If the two beams were connected together to form a composite section, effective stiffness would be greatly increased and deflection would be much less (to be continued).

John F Mann, PE

http://www.structural101.com

 

[SlideRuleEra]

JFM, thanks for taking a look. I'll start with your 0.64" deflection and see if I can back figure what is going on with the analog system.

I did an error analysis on the model and was able to greatly improve accuracy, specifically by testing to get a better estimate for the two beams' moment of inertia. Also, helps that as time goes by I've had a number of occasions to solve problems using analog methods. Long ago, even had the opportunity to get a brief introduction to a "real" electronic analog computer - just before it was retired. They were very impressive machines and amazing to watch the results being drawn as a graph on a large X-Y plotter. Of course, they were no match for a digital computer, even then... except for rare, unusual problems. I'm beginning to believe that may be the case here.

http://www.SlideRuleEra.net

http://www.VacuumTubeEra.net

 

[hokie66]

SRE,
I think you may be getting some composite action with your short beam. Would be interesting to see what happens if you grease it...may have to pin one end to prevent it sliding downhill.

 

[SlideRuleEra]

Hokie - Your are probably right, since they were hand ripped they have rough surfaces. I had though about putting a sheet of poly between them. I'll be going by a lumber yard tomorrow, may stop in to see if they have something better to use as beams.
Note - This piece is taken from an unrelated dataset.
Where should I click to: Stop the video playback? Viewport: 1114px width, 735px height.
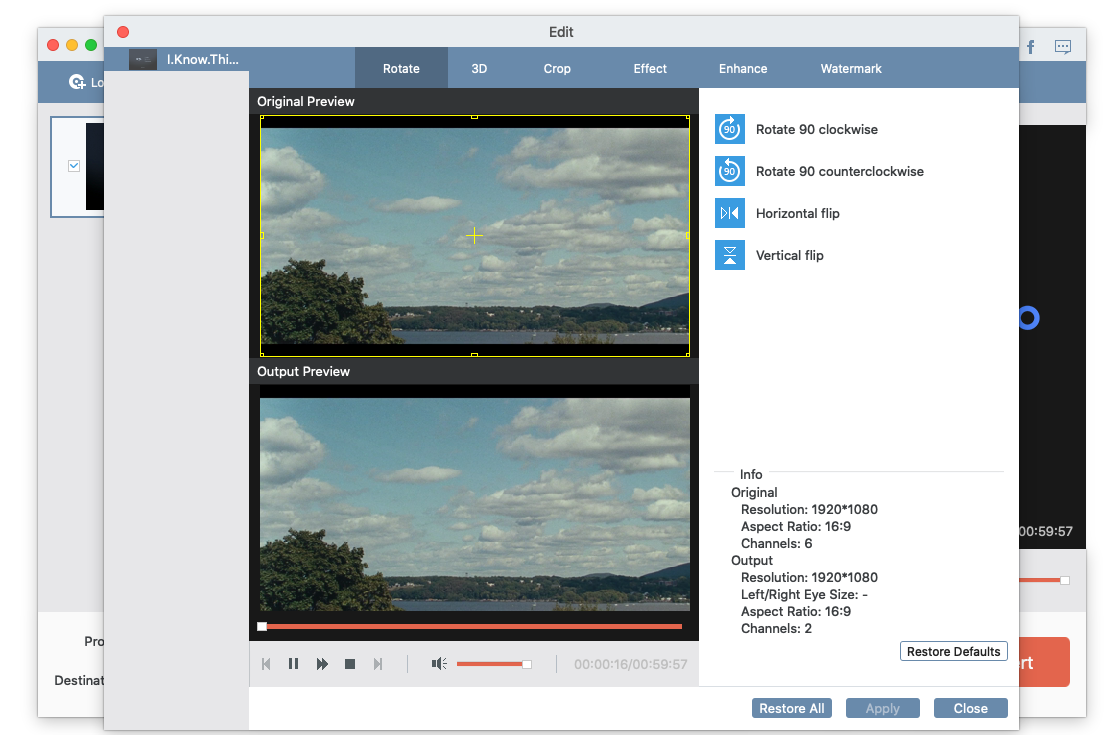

What a place to go to get parts for your DIY computer.

http://www.SlideRuleEra.net

http://www.VacuumTubeEra.net

 

[jfmann]

For stated configuration as before (half-span)........if upper beam is connected to lower beam so that they act as unified assembly (several wood screws would likely work for example above)........moment of inertia is increased by a very large multiple of 72 (assuming depth of 3/8-inch for each beam and backfiguring width to match I-values listed by SRE).......and deflection at midspan is reduced to 0.328 inches........or about 50-percent of the deflection using independent (not connected) beams.

This demonstrates how connecting beams together (for true load sharing) is much more efficient than just using 2 independent "stacked" beams.

John F Mann, PE

http://www.structural101.com

 

[hokie66]

John,
Of course, we know that, but that is not the subject here. We are arguing about beams that are not composite in any way.

SRE,
Don't knock yourself out, but sounds like you are having fun.

 

[Brad805]

Is it not about time to bring up the subject of friction? I think the horse is dead and has started to decay.

 

[hokie66]

We already did, Brad. But in the great scheme of things, this is not a particularly long thread, and nobody is required to participate.